The residual plot shows us there was a definite trend in how the predictions were wrong. In all cases, the predictions overestimated the low scores and underestimated the high scores.

It’s not all that surprising this is the way in which the predictions are inaccurate. A score of 20 is low at this point in the competition; it’s more plausible to guess the partnership with the 20 would have scored 5 or so points higher than even lower. Similarly, a guess that’s off by 5 or 10 points of a score actually in the high 30s must have been an underestimate, since it’s impossible to score higher than 40.

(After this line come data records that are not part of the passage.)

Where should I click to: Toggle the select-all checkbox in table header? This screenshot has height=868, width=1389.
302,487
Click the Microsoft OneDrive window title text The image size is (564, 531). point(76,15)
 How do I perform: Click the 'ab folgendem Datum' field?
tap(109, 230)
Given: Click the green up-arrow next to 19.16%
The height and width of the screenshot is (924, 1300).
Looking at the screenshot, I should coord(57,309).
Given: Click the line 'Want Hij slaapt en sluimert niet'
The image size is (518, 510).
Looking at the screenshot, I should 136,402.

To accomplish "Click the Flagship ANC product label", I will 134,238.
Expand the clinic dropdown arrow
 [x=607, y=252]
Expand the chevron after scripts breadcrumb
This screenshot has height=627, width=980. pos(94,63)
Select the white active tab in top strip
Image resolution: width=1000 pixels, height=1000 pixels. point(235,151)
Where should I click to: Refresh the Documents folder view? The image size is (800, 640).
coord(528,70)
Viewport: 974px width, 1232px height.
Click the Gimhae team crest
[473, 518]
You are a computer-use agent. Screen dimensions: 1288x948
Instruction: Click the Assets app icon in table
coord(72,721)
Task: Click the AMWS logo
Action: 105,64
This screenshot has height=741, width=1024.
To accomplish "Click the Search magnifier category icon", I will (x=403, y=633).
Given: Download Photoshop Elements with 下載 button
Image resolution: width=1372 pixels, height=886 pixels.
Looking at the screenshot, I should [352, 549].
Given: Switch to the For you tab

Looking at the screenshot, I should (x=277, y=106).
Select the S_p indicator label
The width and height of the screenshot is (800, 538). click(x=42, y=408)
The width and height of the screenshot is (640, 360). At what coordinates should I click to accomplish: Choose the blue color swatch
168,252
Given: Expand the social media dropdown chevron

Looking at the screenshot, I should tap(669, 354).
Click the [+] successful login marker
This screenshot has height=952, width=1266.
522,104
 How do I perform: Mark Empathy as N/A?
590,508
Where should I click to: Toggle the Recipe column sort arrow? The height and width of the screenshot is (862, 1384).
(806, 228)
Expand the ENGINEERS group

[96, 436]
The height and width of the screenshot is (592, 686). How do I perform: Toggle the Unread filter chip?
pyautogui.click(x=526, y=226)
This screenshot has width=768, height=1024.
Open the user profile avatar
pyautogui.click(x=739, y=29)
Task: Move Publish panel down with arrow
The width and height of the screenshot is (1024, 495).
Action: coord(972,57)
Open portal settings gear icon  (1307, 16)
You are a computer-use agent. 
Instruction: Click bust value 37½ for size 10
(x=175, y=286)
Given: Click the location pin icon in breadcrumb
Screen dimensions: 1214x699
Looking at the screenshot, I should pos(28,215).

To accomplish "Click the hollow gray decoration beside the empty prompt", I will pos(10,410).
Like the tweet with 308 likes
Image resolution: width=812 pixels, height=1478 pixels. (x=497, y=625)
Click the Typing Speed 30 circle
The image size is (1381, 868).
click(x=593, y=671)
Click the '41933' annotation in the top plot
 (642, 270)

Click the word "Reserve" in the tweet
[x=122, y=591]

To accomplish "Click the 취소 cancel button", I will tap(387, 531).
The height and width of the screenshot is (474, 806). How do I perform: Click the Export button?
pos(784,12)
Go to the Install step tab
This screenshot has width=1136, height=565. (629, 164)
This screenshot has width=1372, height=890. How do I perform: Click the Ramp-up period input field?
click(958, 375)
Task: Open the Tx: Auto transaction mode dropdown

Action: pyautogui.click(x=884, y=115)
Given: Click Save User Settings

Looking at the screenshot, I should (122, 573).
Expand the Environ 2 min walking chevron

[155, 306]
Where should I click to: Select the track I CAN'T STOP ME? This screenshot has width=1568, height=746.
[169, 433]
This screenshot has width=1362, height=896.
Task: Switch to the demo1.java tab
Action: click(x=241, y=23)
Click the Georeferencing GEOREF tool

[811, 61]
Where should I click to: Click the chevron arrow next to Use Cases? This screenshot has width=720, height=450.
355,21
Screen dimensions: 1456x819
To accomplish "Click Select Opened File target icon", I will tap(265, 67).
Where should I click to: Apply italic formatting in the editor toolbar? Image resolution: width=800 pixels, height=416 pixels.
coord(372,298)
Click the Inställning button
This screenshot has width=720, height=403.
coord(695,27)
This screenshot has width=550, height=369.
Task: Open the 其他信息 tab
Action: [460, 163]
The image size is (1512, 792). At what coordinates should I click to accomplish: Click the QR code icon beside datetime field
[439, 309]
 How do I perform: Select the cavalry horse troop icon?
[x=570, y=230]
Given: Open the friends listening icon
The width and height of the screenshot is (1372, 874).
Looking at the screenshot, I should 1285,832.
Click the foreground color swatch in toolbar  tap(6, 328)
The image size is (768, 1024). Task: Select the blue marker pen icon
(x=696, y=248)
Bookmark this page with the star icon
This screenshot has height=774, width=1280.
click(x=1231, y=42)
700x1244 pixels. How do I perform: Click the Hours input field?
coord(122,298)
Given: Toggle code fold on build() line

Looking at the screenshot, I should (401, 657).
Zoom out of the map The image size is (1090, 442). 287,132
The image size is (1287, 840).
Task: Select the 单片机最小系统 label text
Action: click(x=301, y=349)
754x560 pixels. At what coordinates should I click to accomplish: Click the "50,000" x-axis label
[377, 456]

The magnitude of the underestimates of the high scores tended to be larger, likely because there were some very high scores from somewhat unexpected dances: Charles and Karen’s couple’s choice street dance, and Danny and Amy’s aviation-themed jive.

A histogram (with kernel density estimates added—thanks, seaborn!) illustrates a consistent point. The distribution of actual scores was broader than any of the predictions:

with sns.plotting_context('talk'):
    for predict in ['fan','gbr','xgbr','rfr','actual']:
        sns.distplot(df[predict], label=predict)
    plt.legend()
    plt.title('Week 5 score distributions')

So, overall a tough week to predict! I think it’s clear why, though—many of the scores this week seemed surprising based on how celebrities had done in the past. It also didn’t help the machine learning models they were thrown situations for which no data existed (Bruno substitute, new types of dances).

I’ll have to see whether next week, Halloween Week on Strictly, will go any better. It may be spooky, but hopefully there won’t be too many scary surprises for the models!

Judges: ready.

And remember, keeeeeeeeeeeep data-ing!